Average US long-term mortgage rate slips to 6.23%, its third weekly drop
[April 24, 2026] The
average long-term U.S. mortgage rate dropped for the third week in a
row, easing borrowing costs for prospective homebuyers as the spring
homebuying season rolls on.
The benchmark 30-year fixed rate mortgage rate fell to 6.23% from 6.3%
last week, mortgage buyer Freddie Mac said Thursday. One year ago, the
rate averaged 6.81%.
The average rate is now at its lowest level since March 19, when it was
6.22%.
Meanwhile, borrowing costs on 15-year fixed-rate mortgages, popular with
homeowners refinancing their home loans, also eased this week. That
average rate dropped to 5.58% from 5.65% last week.
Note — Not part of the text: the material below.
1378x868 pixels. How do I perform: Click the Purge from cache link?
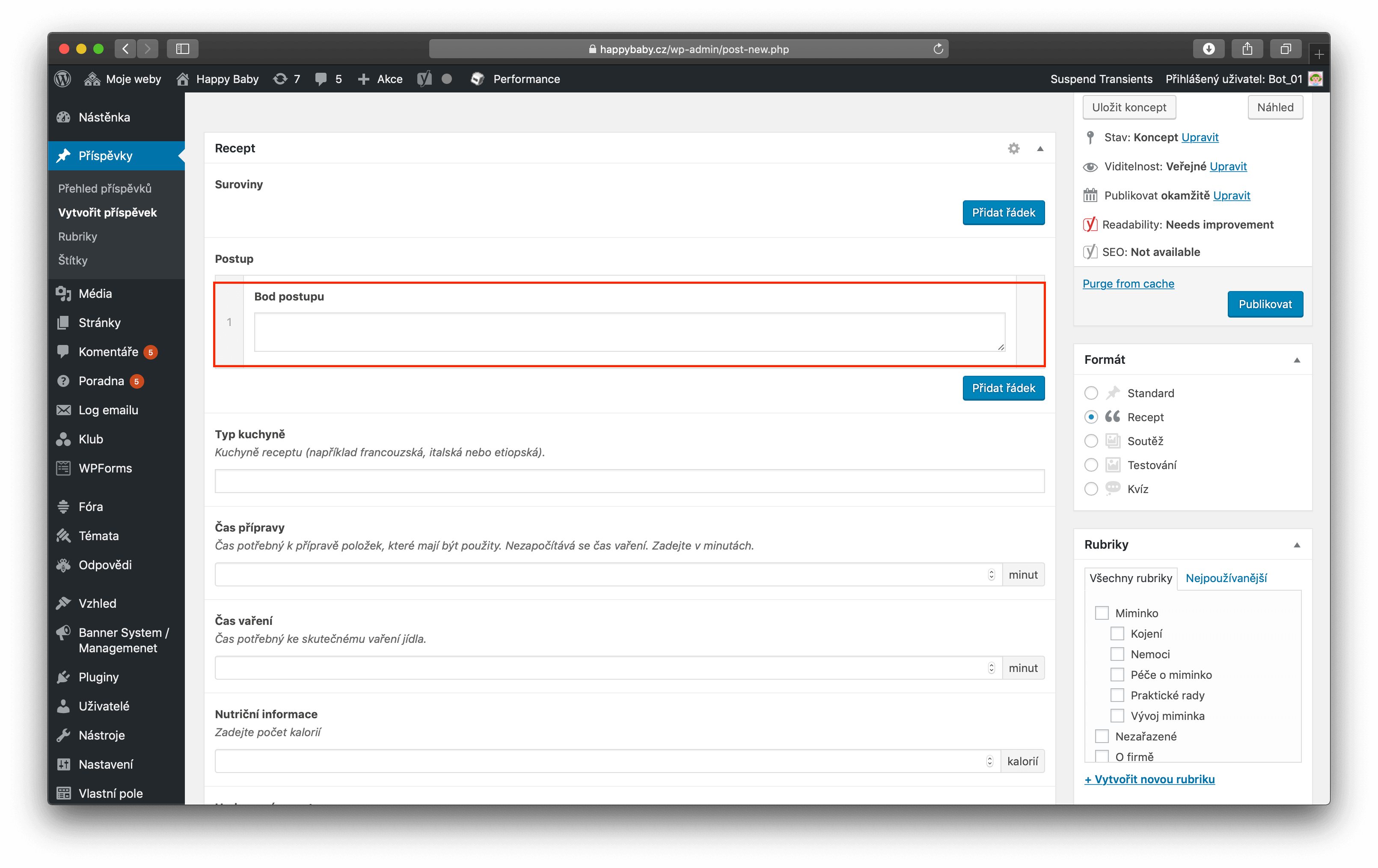1128,284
A year ago, it was
at 5.94%, Freddie Mac said.
Mortgage rates are influenced by several factors, from the Federal
Reserve’s interest rate policy decisions to bond market investors’
expectations for the economy and inflation.
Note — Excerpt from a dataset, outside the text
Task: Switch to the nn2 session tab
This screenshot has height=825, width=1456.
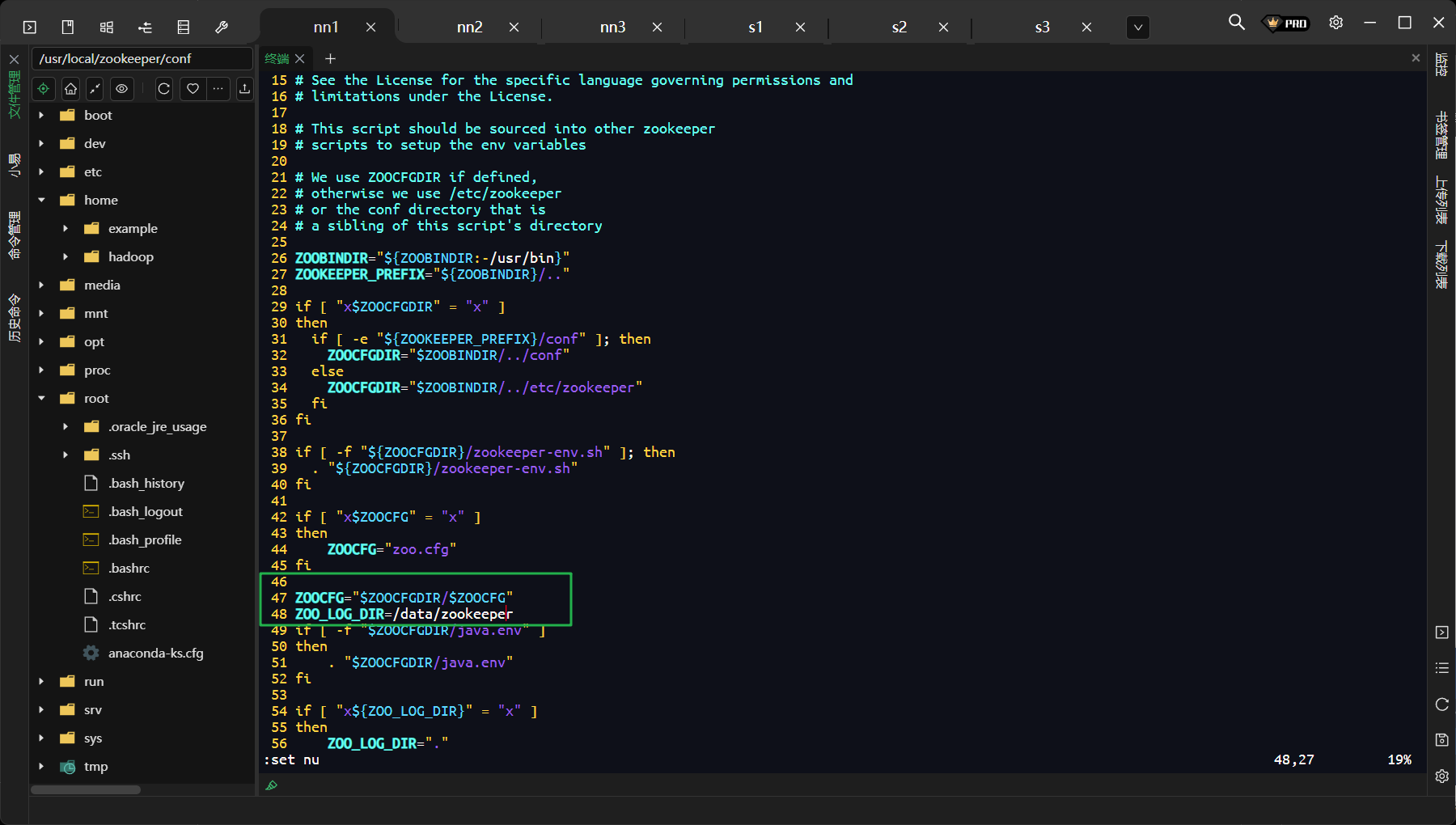Action: point(469,27)
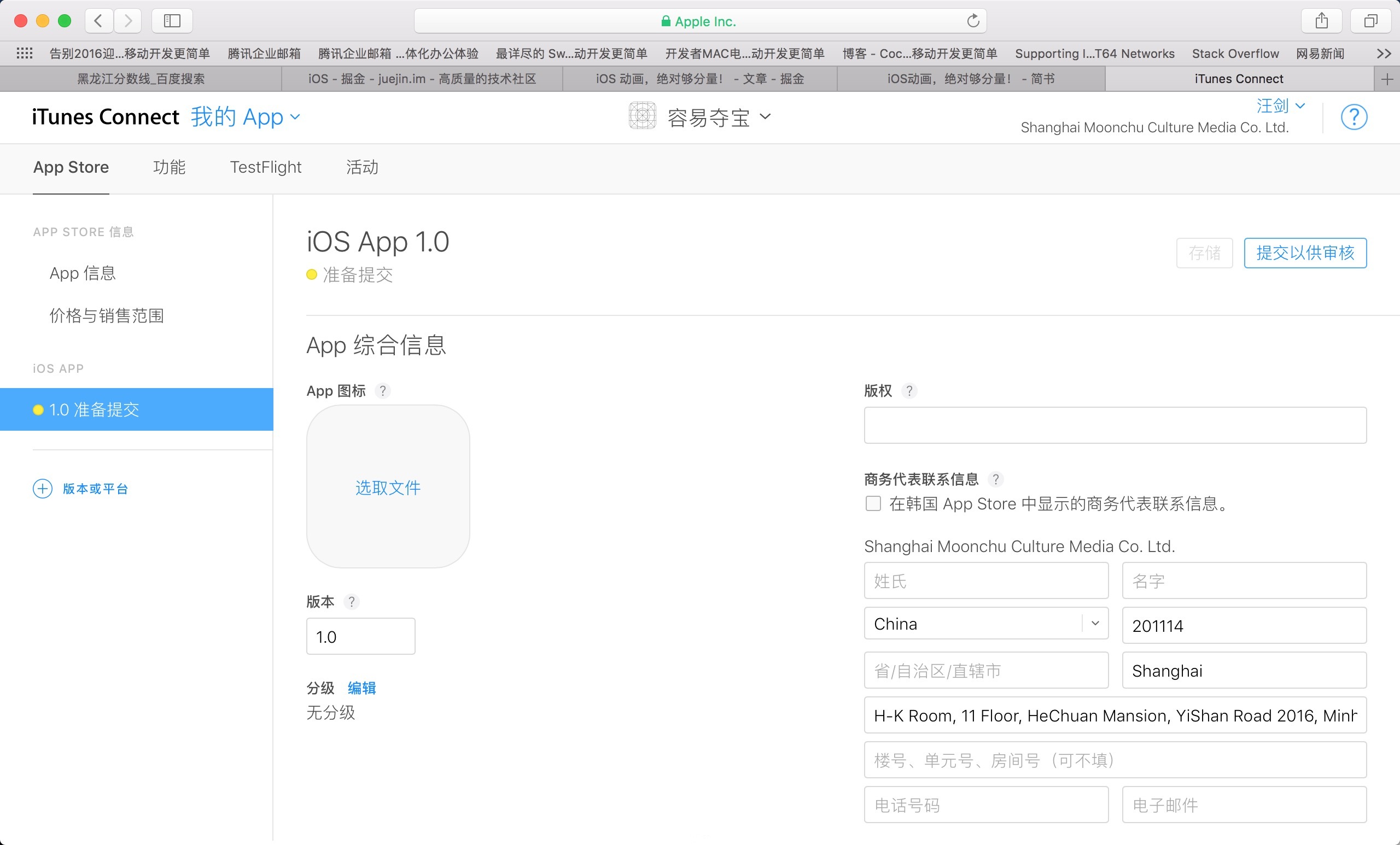Click the 编辑 link next to 分级

coord(361,688)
Rates have been declining of late, echoing some easing in the yield on
U.S. 10-year Treasury bonds, which lenders use as a guide to pricing
home loans.
The 10-year Treasury yield was at 4.30% in midday trading on the bond
market Thursday, down slightly from 4.32% a week ago. The yield was at
just 3.97% in late February, before the war with Iran broke out.
As recently as late February, the average rate on a 30-year mortgage
slipped just under 6% for the first time since late 2022. It started
climbing last month as the war with Iran sent energy prices soaring,
heightening worries about higher inflation.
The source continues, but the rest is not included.